__Stated task__:
Answer these questions about the NTPC stock note below:
1. What current intrinsic value does the note give for NTPC?
2. What fundamental grade does CARE Equity Research assign to NTPC?
3. By which fiscal year does NTPC plan to double its power generating capacity?
-- Start Selected text --
Friday, May 6, 2011

Analysts' corner Bse Nse Stock

NTPC & United Spirits


NTPC
CMP: Rs 183.5,
Current Intrinsic Value: Rs 246

CARE Equity Research assigns fundamental grade of 5/5 to NTPC indicating ‘Strong Fundamentals’. The grade draws strength from NTPC’s leadership position in India’s power generation sector, commendable execution track record, revenue security through power purchase agreements for existing as well as new capacities and fuel security through long term coal supply agreements. Foray in forward and backward links like coal mining, power trading and equipment manufacturing to some extent adds to the strength of the company. ‘Maharatna’ status gives it autonomy in its business decision-making. Low interest costs, reasonable gearing levels, healthy cash balance, 100 per cent realisation of power bills and healthy dividend payment track record indicates strong financial position. It plans to double the power generating capacity by FY17. However, the timely completion of expansion projects, timely and continuous availability of fuel and timely availability of equipment as key moniterable for the company.
-- End Selected text --
-- Start Dataset extract --
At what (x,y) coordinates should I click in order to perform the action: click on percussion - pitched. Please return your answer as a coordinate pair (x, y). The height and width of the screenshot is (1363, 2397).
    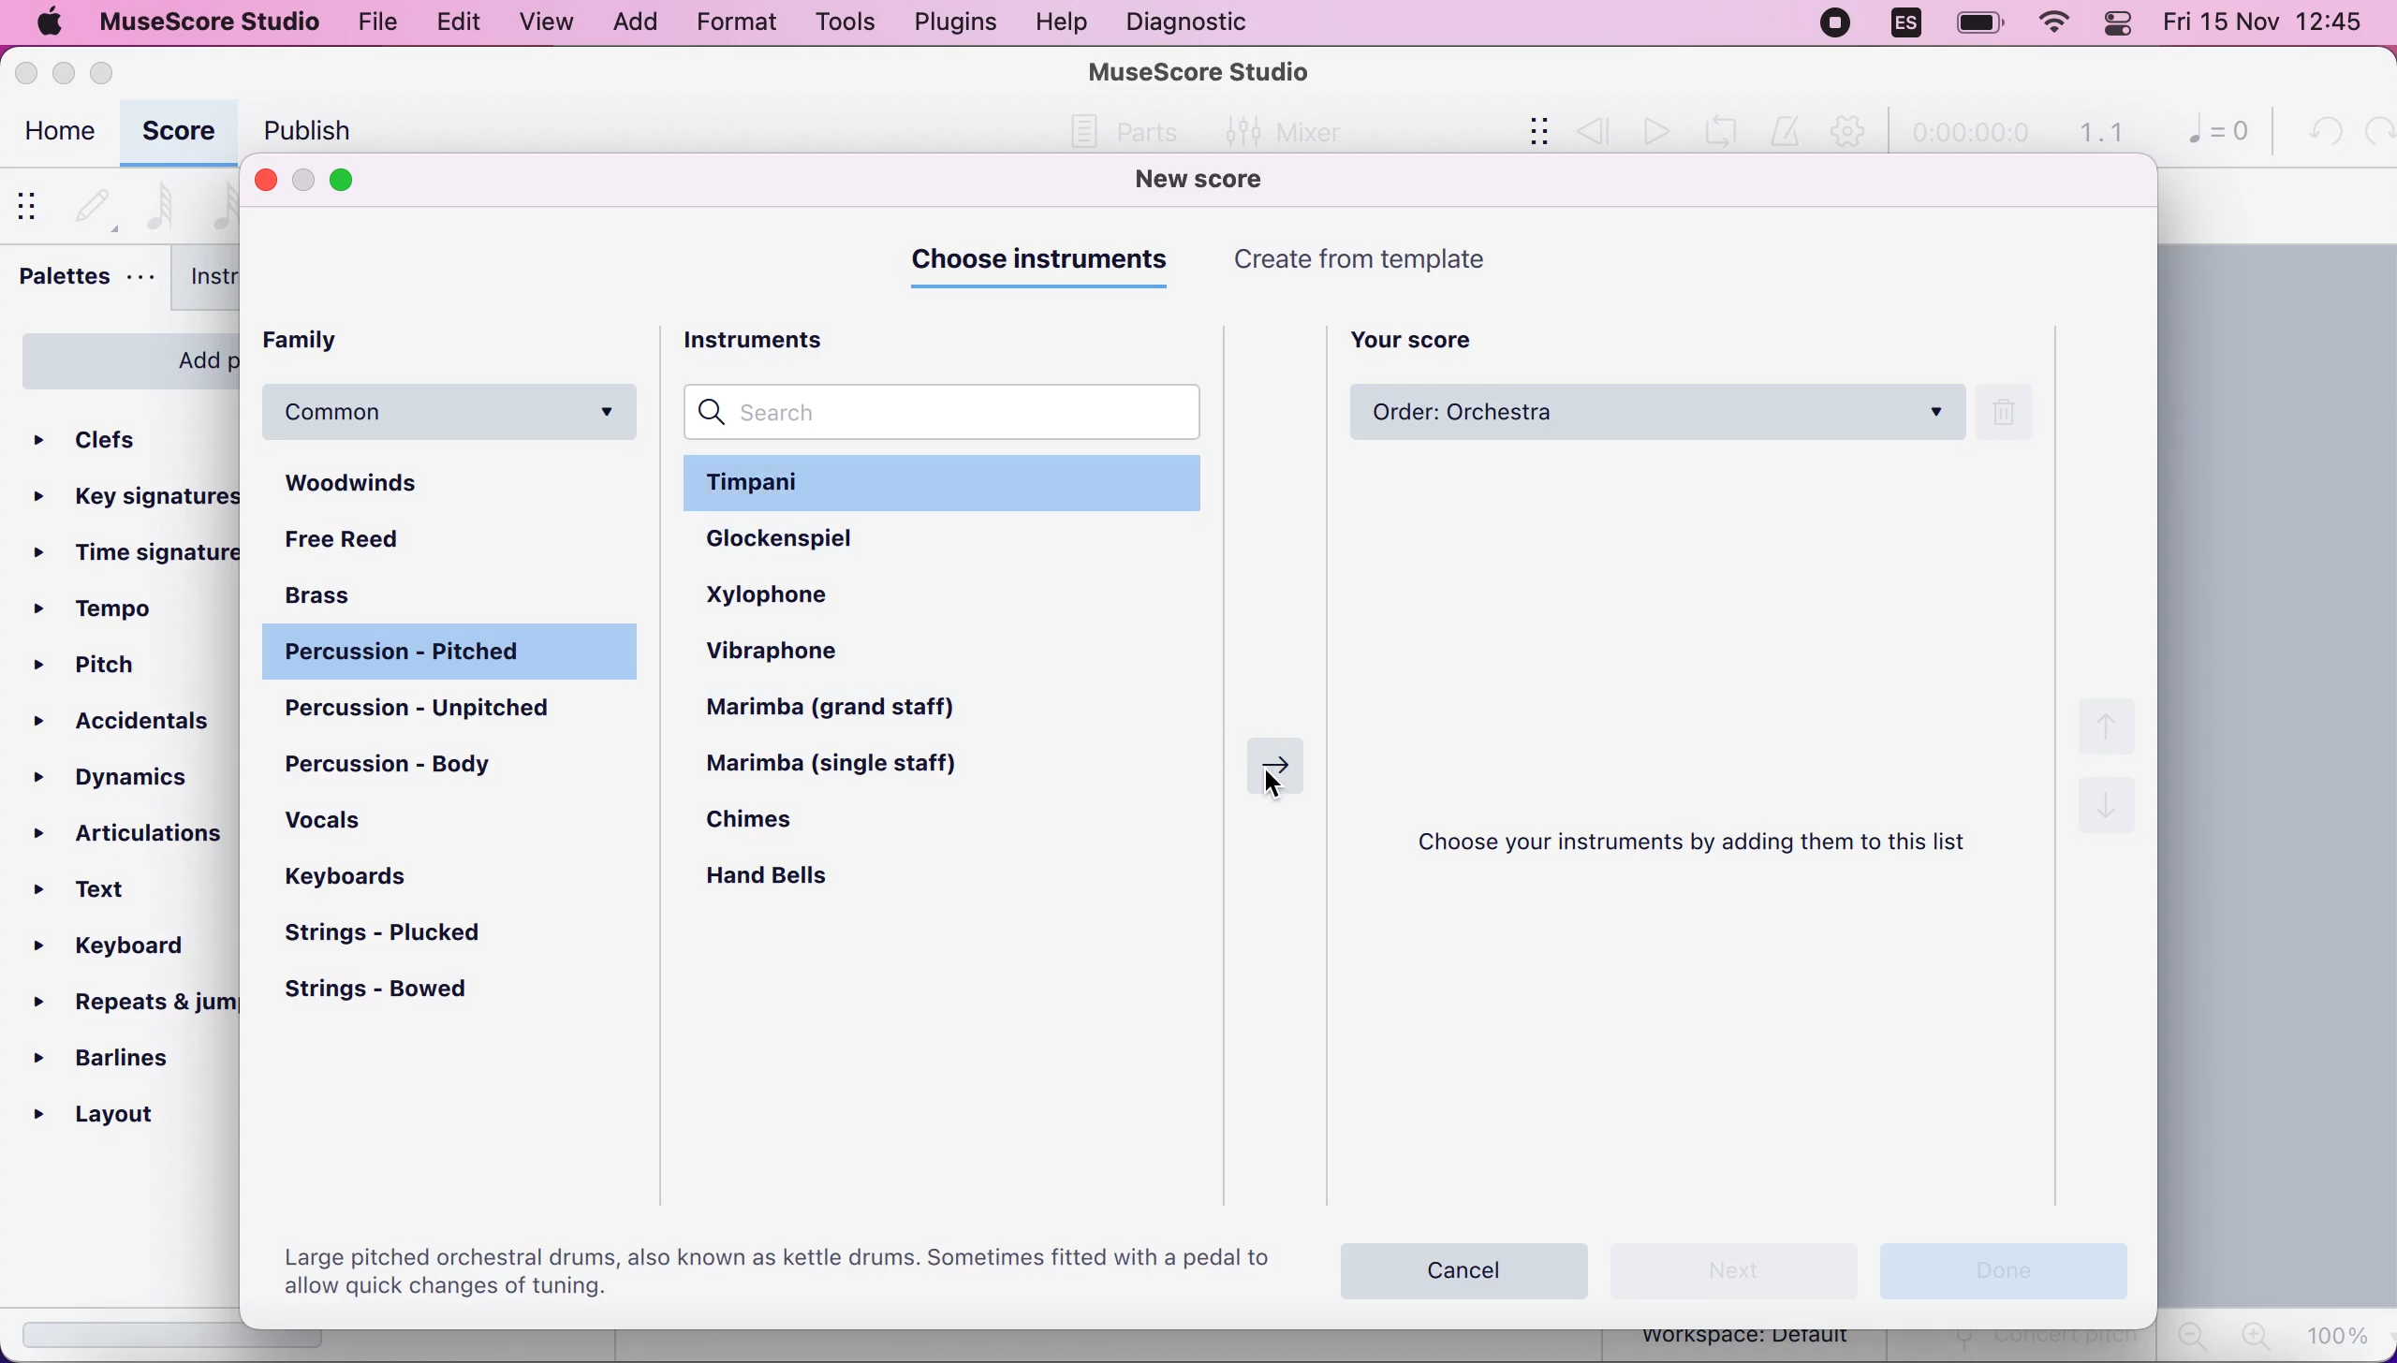
    Looking at the image, I should click on (447, 654).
-- End Dataset extract --
__Answer to this exercise__:
1. Rs 246
2. 5/5, indicating "Strong Fundamentals"
3. FY17